The ergonomics of this rifle are extremely similar to an AR-15, or modern sporting rifle (MSR) usually chambered in .224/5.56 (there is a massively larger caliber selection in a standard MSR than I could possibly list here). However when you pull it next to a center-fire MSR the differences are minor but completely incompatible. As far as my research suggests, they made the design changes so that they could keep with an inexpensive polymer receiver design that can handle the pressures from a rim-fire round but would not stand up to center-fire pressures. The 2 pins that hold a typical MSR upper and lower receiver are smaller and have a different geometry to them so you cannot mistakenly put the parts on a standard MSR. The charging handle is shortened, and lacking the tab/hole end that would normally interact with the gas key on a center-fire bolt carrier group (BCG). This firearm is blow-back operated compared to the MSR which is gas operated. The BCG is a fairly solid design, with the entire recoil spring included in the BCG so that there is no need for a recoil spring/buffer going all the way into the stock (more on that later as well). Other differences include a specialty barrel nut and system to hold on the handguard.
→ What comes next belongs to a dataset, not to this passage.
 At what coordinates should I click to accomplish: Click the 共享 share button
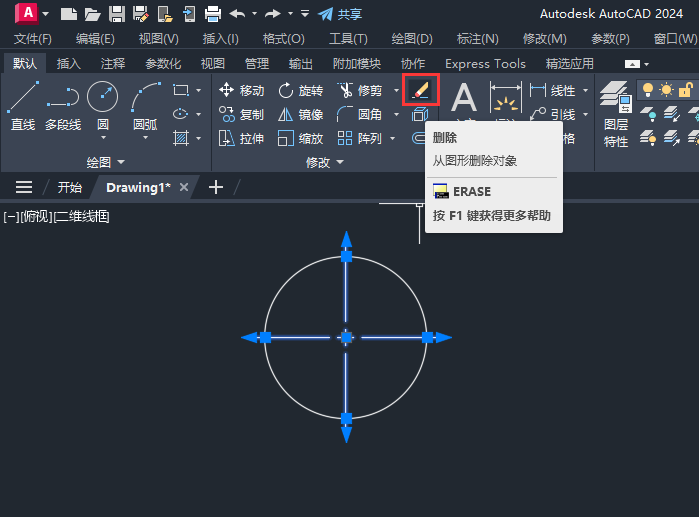340,14
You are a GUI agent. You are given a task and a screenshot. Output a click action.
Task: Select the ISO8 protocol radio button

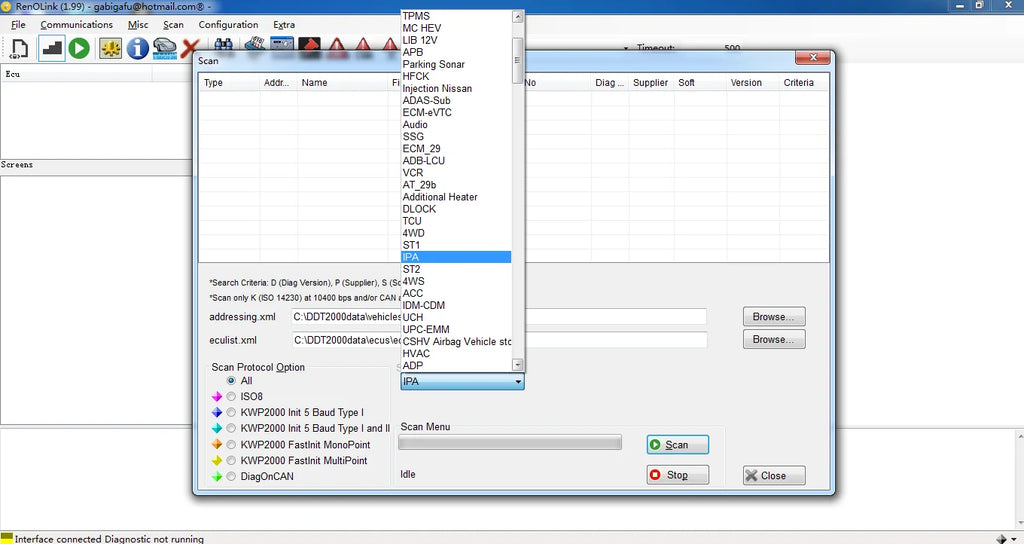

Those differences aside, this rifle can take a great deal of standard MSR parts. Everything from triggers, sights, stocks, grips, and muzzle devices will work as long as they are compatible with a common MSR in .223/5.56 (muzzle threading for example is 1/2×28, typical of any 22 caliber barrel). I picked this rifle especially for that reason and for the fact that the manual of arms being exactly the same as a standard MSR. This makes it extremely easy to teach someone to use the more powerful rifle without shelling out a ton of money for training ammunition. Typically I can get 22 long rifle for $0.06 a round (Federal Auto Match, great ammo) compared to $0.39 a round (Federal Match 5.56 in bulk). Doesn’t seem like much but when you shoot as much as I do it starts to add up really quickly.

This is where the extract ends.